▶ **TASK DETAILS**
Find every line with the string "screenshot" in the material below and copy it.

▶ **THE RECORDS**
● ● ● ● ●
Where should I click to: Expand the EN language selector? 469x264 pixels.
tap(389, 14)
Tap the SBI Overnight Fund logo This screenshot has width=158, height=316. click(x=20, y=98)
● ● ● ● ●
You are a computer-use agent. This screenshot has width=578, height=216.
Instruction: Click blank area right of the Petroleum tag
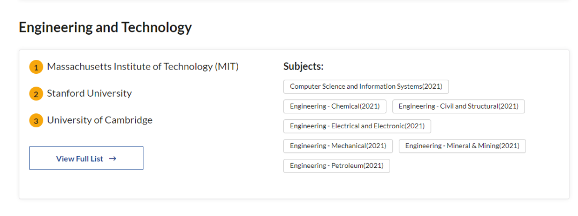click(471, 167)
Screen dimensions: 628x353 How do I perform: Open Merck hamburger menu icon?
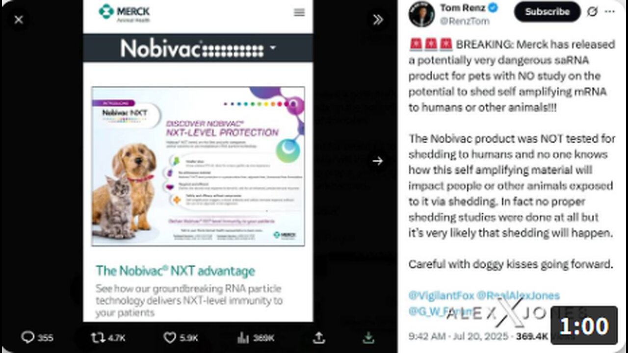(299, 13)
● ● ● ● ●
▶ **EXERCISE RESULT**
Tap the SBI Overnight Fund logo This screenshot has width=158, height=316. click(x=20, y=98)
You are a computer-use agent. This screenshot has width=578, height=216.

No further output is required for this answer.